O desfile da Hermès para o outono/inverno 2026/2027 aconteceu ontem durante a Paris Fashion Week e reafirmou a habilidade da maison em transformar discrição em espetáculo. Sob direção criativa de Nadège Vanhée-Cybulski, a coleção explorou a atmosfera do crepúsculo — aquele momento indefinido entre dia e noite — traduzido no título “Entre chien et loup”, expressão francesa que evoca a ambiguidade da luz ao entardecer.

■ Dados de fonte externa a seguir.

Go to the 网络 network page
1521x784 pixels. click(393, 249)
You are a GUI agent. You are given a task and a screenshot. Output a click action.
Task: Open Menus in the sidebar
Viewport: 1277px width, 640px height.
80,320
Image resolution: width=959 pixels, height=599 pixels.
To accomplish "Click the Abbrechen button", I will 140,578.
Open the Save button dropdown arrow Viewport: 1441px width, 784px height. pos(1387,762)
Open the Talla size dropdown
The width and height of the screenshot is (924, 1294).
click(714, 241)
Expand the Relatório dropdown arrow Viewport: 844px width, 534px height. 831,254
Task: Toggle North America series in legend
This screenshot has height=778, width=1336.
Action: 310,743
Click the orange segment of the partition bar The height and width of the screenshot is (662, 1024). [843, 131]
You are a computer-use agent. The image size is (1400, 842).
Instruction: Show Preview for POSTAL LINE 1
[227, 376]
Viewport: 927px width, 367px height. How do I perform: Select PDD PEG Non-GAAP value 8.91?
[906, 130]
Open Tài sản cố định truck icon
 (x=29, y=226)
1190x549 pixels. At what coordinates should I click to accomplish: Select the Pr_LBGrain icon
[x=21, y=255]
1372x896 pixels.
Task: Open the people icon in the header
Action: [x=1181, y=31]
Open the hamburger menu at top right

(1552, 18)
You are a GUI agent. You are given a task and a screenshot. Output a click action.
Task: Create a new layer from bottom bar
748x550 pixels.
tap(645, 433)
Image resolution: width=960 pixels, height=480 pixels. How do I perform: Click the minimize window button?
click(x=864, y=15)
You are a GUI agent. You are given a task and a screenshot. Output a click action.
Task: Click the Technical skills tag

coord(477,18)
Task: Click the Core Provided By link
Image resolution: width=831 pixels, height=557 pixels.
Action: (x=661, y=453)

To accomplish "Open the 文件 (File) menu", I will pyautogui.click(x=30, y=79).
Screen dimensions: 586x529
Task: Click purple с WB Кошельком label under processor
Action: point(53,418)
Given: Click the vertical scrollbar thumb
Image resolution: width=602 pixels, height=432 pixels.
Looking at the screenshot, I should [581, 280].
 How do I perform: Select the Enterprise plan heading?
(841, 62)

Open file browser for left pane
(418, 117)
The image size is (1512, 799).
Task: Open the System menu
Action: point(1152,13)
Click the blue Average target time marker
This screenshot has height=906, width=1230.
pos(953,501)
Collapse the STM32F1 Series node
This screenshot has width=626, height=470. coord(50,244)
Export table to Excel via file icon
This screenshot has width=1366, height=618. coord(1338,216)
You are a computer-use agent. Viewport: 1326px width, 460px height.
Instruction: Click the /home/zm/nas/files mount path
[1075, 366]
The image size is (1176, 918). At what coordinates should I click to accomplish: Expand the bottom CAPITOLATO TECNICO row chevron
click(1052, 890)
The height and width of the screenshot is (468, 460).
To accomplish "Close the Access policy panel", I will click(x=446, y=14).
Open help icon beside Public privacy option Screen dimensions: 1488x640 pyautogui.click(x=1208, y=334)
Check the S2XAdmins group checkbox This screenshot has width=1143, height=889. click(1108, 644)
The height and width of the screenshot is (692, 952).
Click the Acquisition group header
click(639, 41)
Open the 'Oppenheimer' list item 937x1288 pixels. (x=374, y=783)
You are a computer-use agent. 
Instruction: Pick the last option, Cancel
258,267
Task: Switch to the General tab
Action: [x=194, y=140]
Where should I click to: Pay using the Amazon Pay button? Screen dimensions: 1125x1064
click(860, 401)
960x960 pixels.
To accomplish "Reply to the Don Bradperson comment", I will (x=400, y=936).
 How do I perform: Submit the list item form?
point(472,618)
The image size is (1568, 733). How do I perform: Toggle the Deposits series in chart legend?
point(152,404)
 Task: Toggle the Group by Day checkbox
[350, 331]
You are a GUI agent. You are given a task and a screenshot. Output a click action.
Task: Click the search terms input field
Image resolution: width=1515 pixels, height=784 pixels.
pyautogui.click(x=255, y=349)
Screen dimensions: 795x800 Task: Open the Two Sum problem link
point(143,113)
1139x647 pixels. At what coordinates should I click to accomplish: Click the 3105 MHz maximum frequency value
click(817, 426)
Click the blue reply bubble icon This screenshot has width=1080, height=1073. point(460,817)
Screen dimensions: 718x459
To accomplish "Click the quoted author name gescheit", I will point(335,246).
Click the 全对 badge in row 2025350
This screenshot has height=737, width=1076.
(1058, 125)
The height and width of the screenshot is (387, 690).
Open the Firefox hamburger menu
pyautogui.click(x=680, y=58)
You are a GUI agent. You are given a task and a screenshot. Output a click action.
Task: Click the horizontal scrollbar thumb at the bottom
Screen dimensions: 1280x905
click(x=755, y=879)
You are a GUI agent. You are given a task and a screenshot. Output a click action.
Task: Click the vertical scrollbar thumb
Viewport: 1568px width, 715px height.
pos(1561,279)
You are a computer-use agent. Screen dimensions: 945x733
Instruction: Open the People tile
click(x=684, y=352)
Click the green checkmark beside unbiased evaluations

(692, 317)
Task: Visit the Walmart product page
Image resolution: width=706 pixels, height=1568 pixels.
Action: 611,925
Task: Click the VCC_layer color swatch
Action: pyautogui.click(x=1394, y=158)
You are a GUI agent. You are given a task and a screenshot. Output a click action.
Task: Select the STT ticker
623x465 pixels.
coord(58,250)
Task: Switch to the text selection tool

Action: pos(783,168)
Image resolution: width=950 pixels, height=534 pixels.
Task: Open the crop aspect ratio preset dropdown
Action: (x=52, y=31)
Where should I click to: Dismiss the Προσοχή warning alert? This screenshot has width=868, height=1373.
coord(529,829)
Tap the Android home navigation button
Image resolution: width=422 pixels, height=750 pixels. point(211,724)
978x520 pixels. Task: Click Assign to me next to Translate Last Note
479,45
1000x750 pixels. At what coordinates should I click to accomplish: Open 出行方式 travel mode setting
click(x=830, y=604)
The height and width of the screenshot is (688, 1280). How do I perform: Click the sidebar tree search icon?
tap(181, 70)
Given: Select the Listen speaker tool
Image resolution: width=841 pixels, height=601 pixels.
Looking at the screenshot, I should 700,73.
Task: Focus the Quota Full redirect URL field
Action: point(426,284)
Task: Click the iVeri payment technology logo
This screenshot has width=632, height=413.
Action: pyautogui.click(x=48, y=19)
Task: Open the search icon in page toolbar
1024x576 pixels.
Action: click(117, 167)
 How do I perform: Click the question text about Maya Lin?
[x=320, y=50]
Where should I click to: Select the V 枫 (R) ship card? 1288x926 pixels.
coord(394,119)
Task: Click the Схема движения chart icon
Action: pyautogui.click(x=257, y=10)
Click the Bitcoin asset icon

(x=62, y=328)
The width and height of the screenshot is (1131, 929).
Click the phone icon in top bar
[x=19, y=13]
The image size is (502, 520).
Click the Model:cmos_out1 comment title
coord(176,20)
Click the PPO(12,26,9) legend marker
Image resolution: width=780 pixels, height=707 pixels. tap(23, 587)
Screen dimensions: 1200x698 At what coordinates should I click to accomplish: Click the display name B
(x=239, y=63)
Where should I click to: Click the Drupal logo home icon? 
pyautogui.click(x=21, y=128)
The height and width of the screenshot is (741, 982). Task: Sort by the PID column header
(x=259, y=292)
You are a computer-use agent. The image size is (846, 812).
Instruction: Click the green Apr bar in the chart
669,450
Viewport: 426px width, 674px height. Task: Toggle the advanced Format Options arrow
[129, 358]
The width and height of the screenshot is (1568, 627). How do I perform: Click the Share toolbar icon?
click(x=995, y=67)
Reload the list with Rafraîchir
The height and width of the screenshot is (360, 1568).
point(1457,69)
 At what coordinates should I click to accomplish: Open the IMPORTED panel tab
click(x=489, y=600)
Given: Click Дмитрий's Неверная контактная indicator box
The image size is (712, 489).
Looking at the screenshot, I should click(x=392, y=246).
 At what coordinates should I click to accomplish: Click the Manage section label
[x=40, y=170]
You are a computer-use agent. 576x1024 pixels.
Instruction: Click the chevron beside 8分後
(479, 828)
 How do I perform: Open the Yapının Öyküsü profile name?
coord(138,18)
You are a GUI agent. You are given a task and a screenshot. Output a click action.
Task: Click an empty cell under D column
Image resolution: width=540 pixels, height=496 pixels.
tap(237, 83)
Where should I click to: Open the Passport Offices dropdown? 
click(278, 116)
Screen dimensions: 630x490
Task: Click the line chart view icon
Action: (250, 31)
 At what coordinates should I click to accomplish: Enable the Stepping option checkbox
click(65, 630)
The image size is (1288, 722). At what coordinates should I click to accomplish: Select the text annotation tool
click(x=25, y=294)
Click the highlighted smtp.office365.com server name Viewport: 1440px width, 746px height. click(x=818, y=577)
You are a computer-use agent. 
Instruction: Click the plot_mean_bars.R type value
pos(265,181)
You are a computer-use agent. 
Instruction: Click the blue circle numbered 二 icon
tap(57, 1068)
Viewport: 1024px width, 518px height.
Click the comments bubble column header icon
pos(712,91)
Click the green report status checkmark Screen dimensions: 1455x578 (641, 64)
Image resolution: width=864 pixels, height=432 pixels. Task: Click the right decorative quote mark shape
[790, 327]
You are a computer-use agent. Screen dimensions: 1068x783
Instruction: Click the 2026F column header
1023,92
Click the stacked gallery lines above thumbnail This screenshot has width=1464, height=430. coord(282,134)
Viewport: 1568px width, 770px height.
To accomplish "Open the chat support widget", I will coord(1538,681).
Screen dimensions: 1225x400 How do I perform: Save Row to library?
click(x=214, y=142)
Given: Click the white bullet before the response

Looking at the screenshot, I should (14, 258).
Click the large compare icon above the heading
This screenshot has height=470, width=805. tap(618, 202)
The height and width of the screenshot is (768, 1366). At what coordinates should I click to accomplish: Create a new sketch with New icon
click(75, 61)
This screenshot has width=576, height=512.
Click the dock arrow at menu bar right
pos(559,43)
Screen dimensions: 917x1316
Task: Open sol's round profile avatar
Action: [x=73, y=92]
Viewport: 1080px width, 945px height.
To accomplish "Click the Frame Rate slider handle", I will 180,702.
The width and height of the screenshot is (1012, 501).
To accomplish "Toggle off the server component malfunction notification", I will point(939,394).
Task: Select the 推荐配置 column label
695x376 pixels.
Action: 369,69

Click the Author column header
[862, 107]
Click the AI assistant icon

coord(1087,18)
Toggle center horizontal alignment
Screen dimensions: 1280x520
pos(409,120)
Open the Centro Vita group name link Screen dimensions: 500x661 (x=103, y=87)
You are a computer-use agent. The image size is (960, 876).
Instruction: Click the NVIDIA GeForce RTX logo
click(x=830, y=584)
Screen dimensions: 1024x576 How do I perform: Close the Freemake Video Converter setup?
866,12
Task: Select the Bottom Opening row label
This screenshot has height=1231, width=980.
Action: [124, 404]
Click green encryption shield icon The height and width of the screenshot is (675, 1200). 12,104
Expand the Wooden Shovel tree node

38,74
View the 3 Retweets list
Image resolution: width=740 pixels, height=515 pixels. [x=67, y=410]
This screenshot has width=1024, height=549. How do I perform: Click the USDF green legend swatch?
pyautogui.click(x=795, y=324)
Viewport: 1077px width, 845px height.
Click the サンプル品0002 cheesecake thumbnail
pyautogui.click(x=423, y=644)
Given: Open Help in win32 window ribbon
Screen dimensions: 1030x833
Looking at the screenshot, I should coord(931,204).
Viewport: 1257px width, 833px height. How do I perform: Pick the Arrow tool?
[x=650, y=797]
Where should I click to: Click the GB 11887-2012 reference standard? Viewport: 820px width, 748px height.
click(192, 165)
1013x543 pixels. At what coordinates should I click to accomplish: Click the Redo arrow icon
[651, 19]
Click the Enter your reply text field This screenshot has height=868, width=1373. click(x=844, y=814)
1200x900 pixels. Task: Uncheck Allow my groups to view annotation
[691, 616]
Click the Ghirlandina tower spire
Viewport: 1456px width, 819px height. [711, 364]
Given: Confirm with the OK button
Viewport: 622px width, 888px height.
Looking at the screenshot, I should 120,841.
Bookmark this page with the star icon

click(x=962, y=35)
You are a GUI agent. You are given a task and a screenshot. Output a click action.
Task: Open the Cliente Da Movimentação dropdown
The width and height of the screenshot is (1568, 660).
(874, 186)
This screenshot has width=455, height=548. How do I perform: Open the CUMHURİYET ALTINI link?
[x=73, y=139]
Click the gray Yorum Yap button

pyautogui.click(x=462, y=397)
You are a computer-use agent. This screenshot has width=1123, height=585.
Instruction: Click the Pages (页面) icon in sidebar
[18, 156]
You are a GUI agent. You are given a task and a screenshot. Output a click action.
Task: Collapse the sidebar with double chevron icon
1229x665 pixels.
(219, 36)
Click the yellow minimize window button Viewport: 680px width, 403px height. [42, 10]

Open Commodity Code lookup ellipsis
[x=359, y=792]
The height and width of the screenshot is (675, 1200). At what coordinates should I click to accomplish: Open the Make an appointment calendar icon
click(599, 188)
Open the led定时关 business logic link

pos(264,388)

O cenário reforçou essa narrativa sensorial. O espaço foi transformado em uma espécie de floresta coberta por musgo, com uma passarela sinuosa elevada sobre o “solo”, enquanto modelos surgiam de aberturas luminosas que lembravam luas artificiais. O ambiente criava uma sensação imersiva e silenciosa, alinhada à elegância quase introspectiva que a Hermès cultiva.
Na passarela, o couro — material emblemático da casa — dominou a coleção. Casacos fluidos com golas de shearling, vestidos com zíper frontal, jaquetas aviador e até shorts de ciclismo em lambskin apareceram em looks que misturavam utilitarismo e sofisticação. Em alguns momentos, a inspiração biker surgia reinterpretada com a precisão artesanal da maison.
A herança equestre da marca também esteve presente, especialmente nas silhuetas com jodhpurs, botas de salto baixo e peças que lembravam uniformes de montaria — um lembrete da origem da Hermès no universo do hipismo. Alfaiataria estruturada, blazers bem definidos e calças cigarrete trouxeram equilíbrio entre rigor e fluidez.
Na cartela de cores, a coleção caminhou por tons profundos e atmosféricos: azul escuro, verde, burgundy iridescente e oxblood, pontuados por acentos inesperados de amarelo sulfuroso e laranja. O contraste reforçou a ideia de transição entre luz e sombra que permeou todo o desfile.
O resultado foi uma coleção que reafirma o DNA da Hermès: luxo silencioso, domínio absoluto dos materiais e uma sensualidade sutil, construída mais pela qualidade das peças do que por qualquer excesso visual.